• [Activity]: Below are records; copy every line in them that holds the word "computer".

[Entries taken from a collection]
※

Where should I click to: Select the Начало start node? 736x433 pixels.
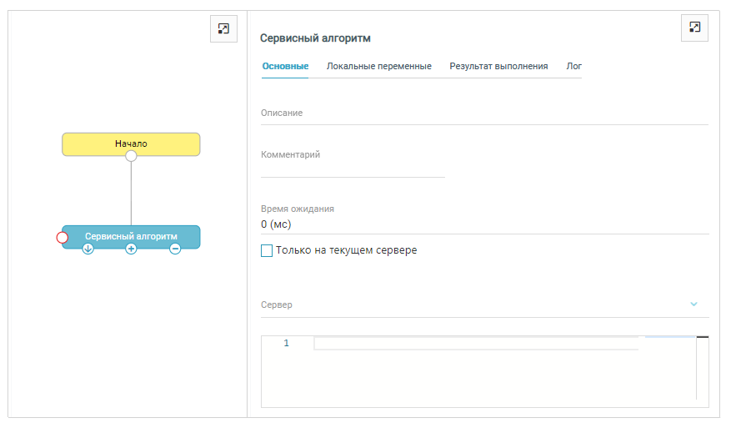click(131, 143)
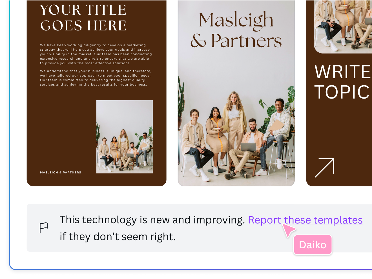372x279 pixels.
Task: Select the small team photo in first template
Action: click(x=124, y=137)
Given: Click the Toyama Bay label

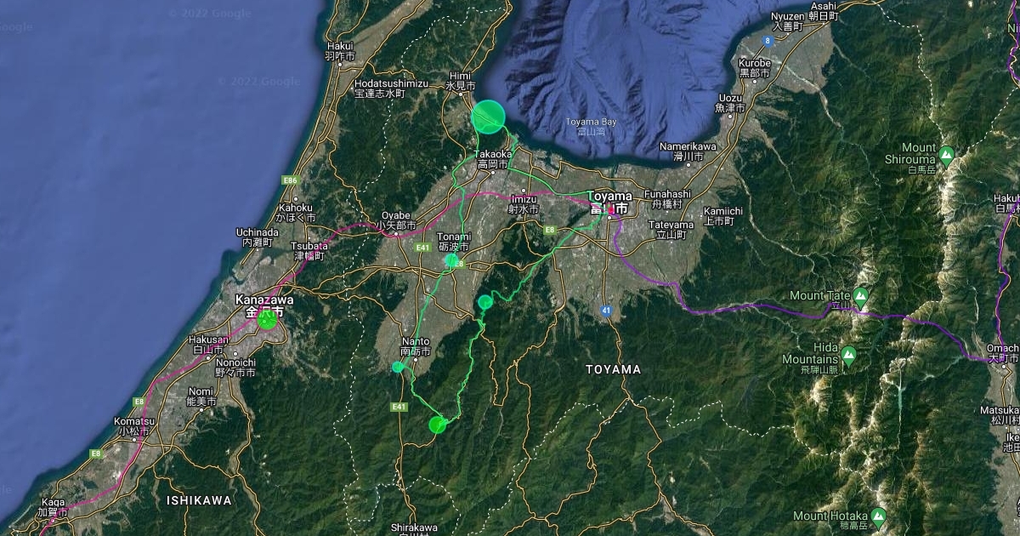Looking at the screenshot, I should (591, 126).
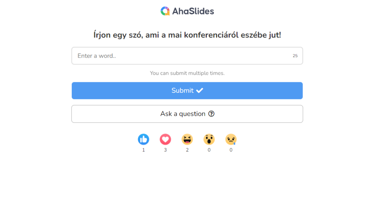React with the laughing face emoji
381x197 pixels.
point(187,139)
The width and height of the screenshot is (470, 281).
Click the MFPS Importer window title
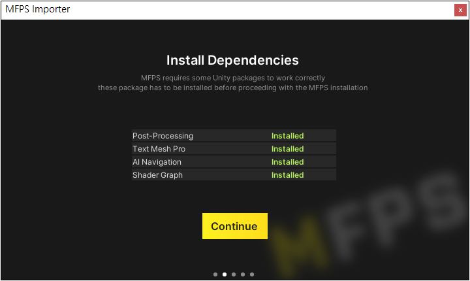[x=37, y=9]
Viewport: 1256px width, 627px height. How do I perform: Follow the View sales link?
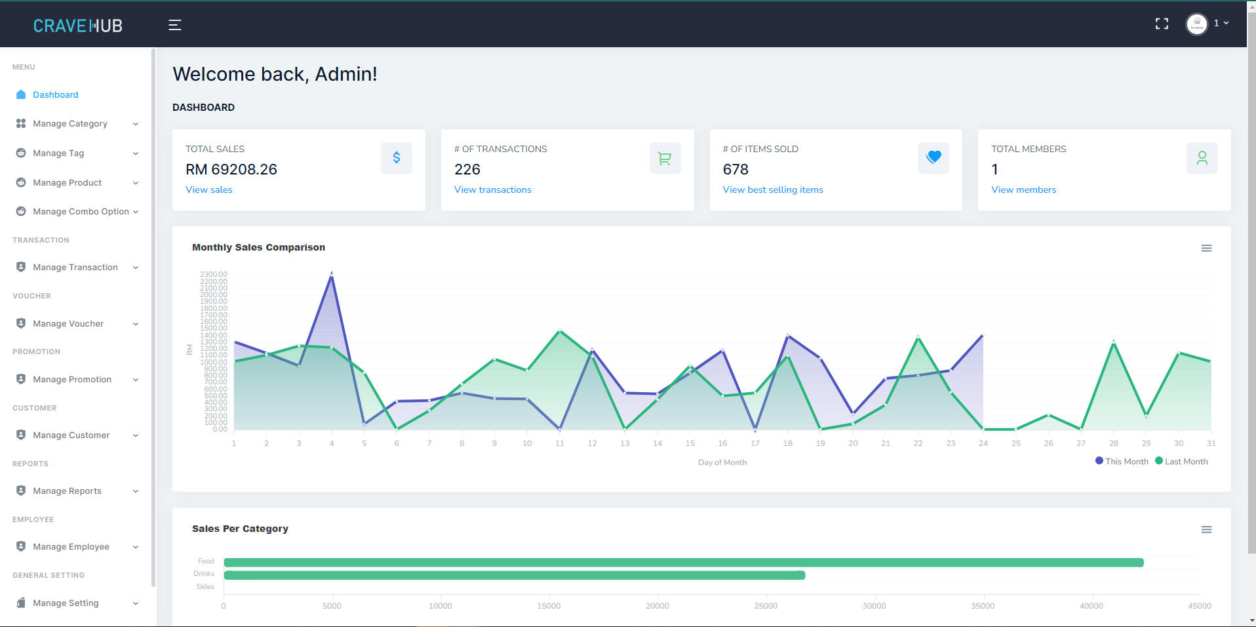pos(208,190)

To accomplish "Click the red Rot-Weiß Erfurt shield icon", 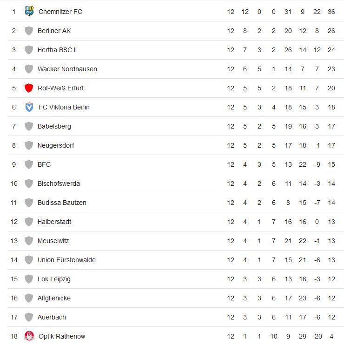I will [29, 88].
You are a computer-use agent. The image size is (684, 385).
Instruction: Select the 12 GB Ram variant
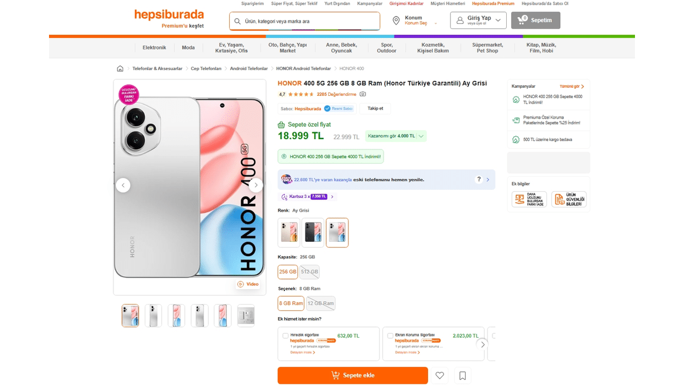pos(320,303)
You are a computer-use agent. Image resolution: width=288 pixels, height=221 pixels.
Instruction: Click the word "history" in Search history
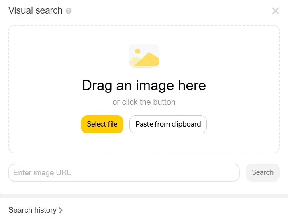[45, 210]
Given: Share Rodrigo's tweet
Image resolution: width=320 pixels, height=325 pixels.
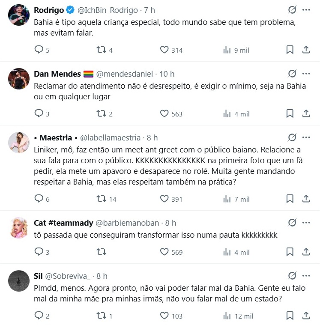Looking at the screenshot, I should (x=306, y=50).
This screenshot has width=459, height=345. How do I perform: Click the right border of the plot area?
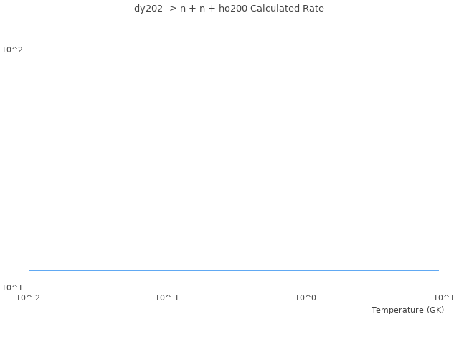tap(445, 169)
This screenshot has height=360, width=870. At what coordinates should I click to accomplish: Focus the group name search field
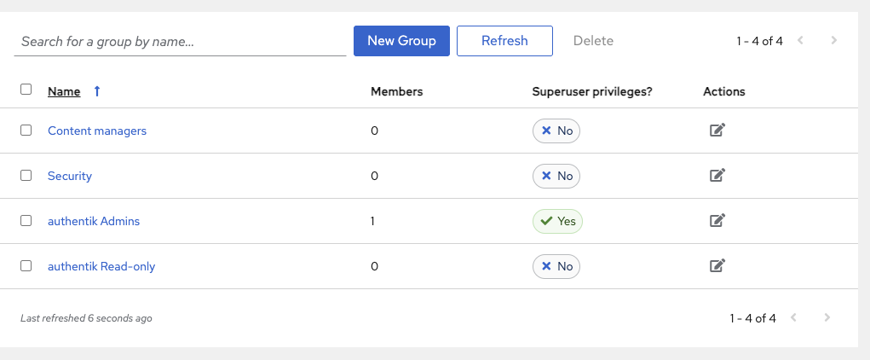pyautogui.click(x=180, y=41)
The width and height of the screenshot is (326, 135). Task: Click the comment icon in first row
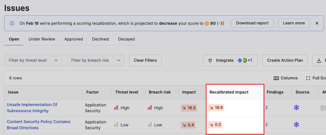323,108
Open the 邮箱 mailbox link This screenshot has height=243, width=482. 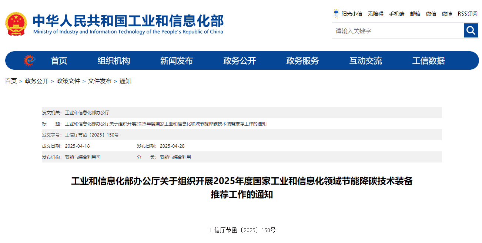click(x=415, y=14)
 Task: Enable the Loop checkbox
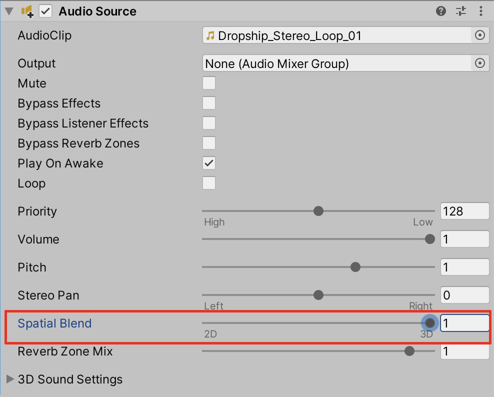click(209, 183)
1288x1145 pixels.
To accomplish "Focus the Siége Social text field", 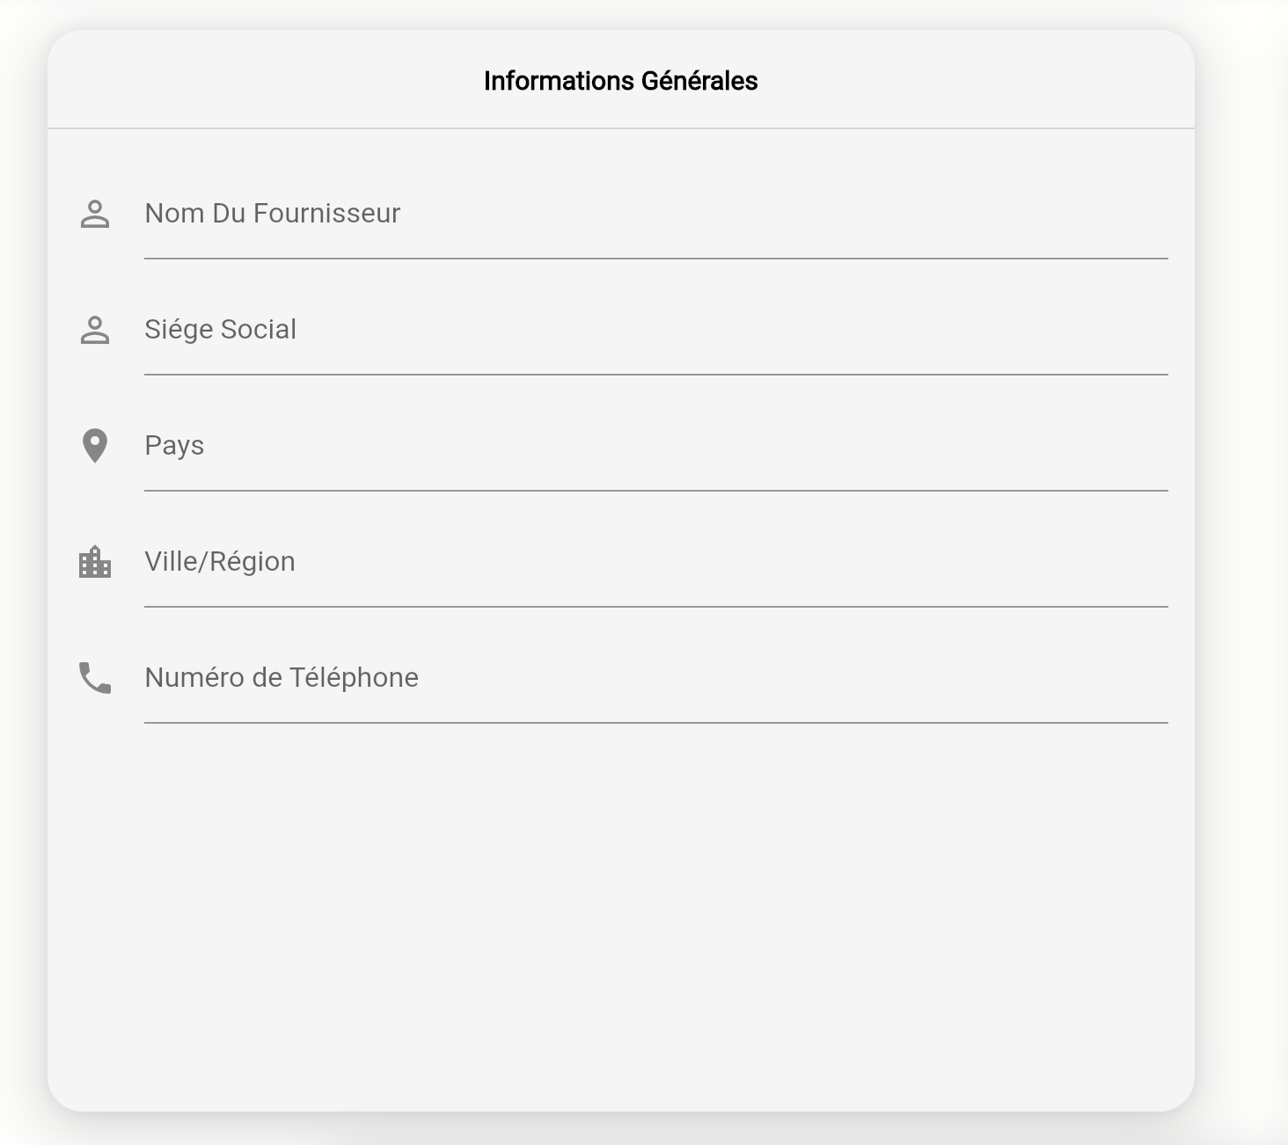I will (655, 330).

※

• [Exercise solution]:
You are a computer-use agent. The image size is (684, 385).
You are a computer-use agent. Image resolution: width=288 pixels, height=221 pixels.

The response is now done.